While services marketers have outlined significant differences for their marketing, on the whole, texts and marketers have argued there are relatively only minor differences between the marketing of consumer goods and industrial or business-to-business goods. This paper is intended to spark some discussion pertaining to the extent to which marketers can safely generalize when discussing the nature and characteristics of industrial, business-to-business marketing.

Are we correct in offering students and in-company training program generalizations, which cut across the marketing domain? Are we doing justice to the core nuances if we simply draw out the variations between consumer goods, services, industrial and business-to-business marketing? Is there a different cut of the cake which should, as the new millennium dawns, be the focus of textbooks and marketing courses?

As co-author of one of the leading introductory marketing texts, Marketing: Concepts & Strategies (Dibb et al., 1997), regular MBA, undergraduate and in-company lecturer, as well as marketing consultant, these are themes which, increasingly, are causing this author concern when preparing seminar papers and lecturing sessions. Based on many years of researching and working with consumer brands, services and industrial products, as a starting proposition, here is a very personal view of how marketing in industrial markets really is different. Or is it?

The core dissimilarities

From basic marketing analyses, via target market strategy decisions, to the determination of tactical marketing mix programs and controls, there are marked differences in the issues encountered and the approaches deployed between consumer and industrial marketing.

Buying behavior

(Figure 1) Consumer versus business-to-business buying illustrates the popular buying behavior models for consumer and business-to-business markets, revealing the additional specification stage in much business-to-business purchasing and the different sets of influencing forces (for example, Assael, 1997; Ford, 1997). There are many additional variations, including the role of the buying center versus consumer peers, the assessment of risk, the formality of buying and the nature of selling. Few marketers, though, seem to disagree with there being some quite stark differences in how consumers buy and how businesses make purchases.

Understanding competitors

Perhaps because of the prominence of brands and the high profile in-home media adopted in much consumer promotion, most consumer marketers are aware of their rivals brands and marketing tactics. All too often, such competitive understanding is only superficial, but consumer marketers at least exhibit strong awareness of their like-for-like competitive arena (Chang and Simkin, 1997; Simkin, 2000).

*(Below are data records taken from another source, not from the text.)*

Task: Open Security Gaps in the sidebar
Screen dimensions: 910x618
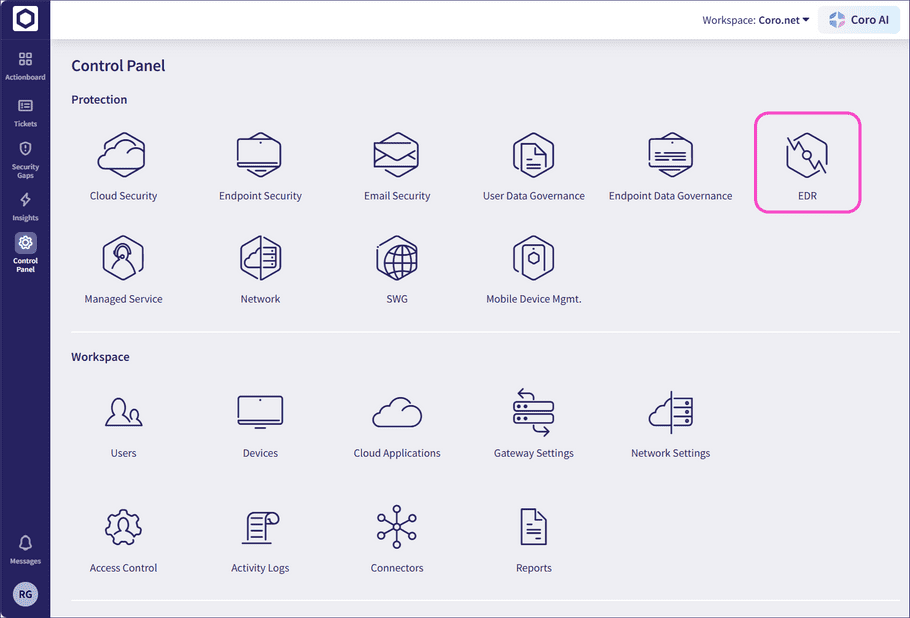Action: click(25, 158)
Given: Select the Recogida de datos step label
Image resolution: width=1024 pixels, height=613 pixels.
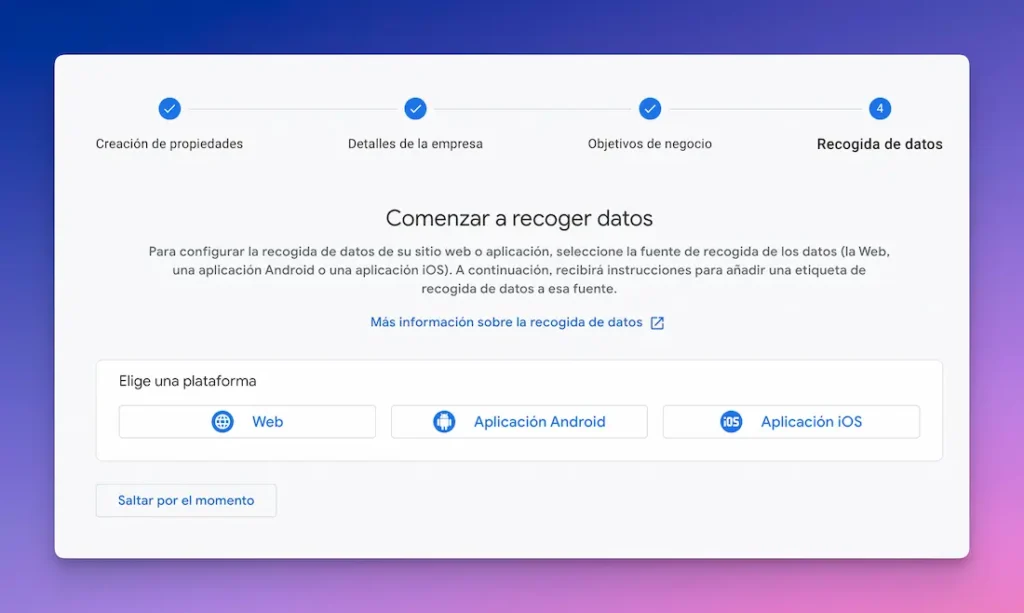Looking at the screenshot, I should click(x=879, y=144).
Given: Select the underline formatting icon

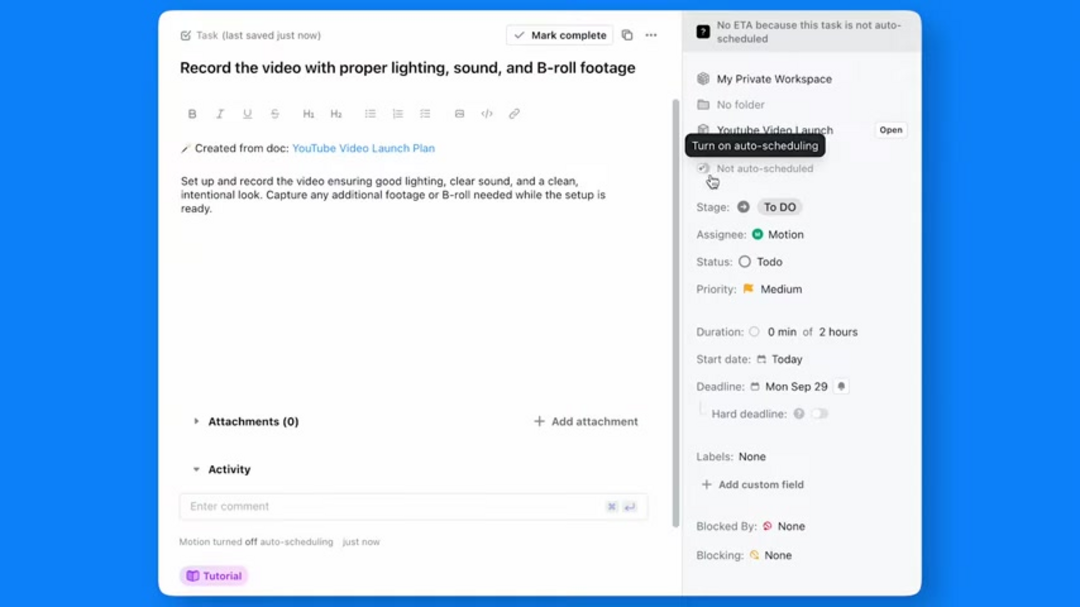Looking at the screenshot, I should click(247, 113).
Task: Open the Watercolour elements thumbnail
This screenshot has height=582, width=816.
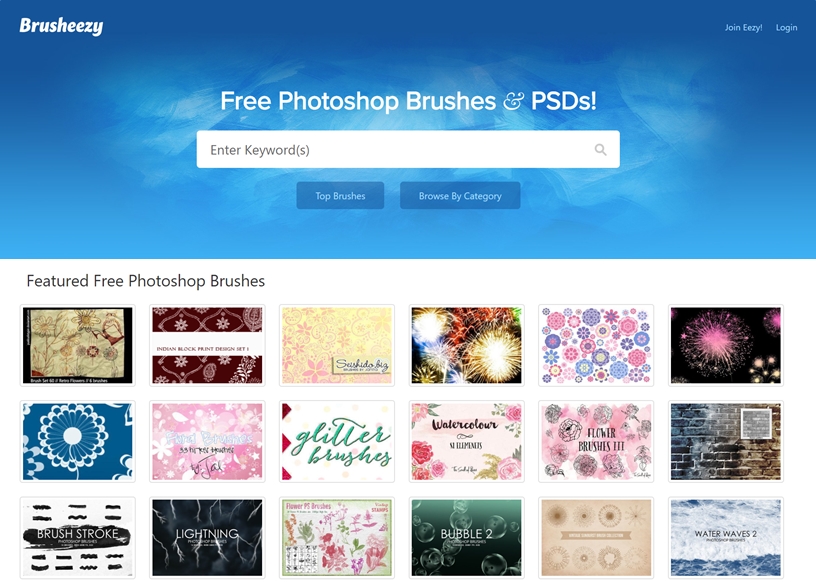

In industrial markets, competitive intelligence is more difficult to attain market researchers cannot so readily conduct surveys of rival management teams and many businesses have only a haphazard awareness of their competitors intentions. Indeed, many managers seem so occupied with keeping up to date with product specification changes in their own portfolios and in sales force activity, that time allocated to assessing competitive forces is minimal.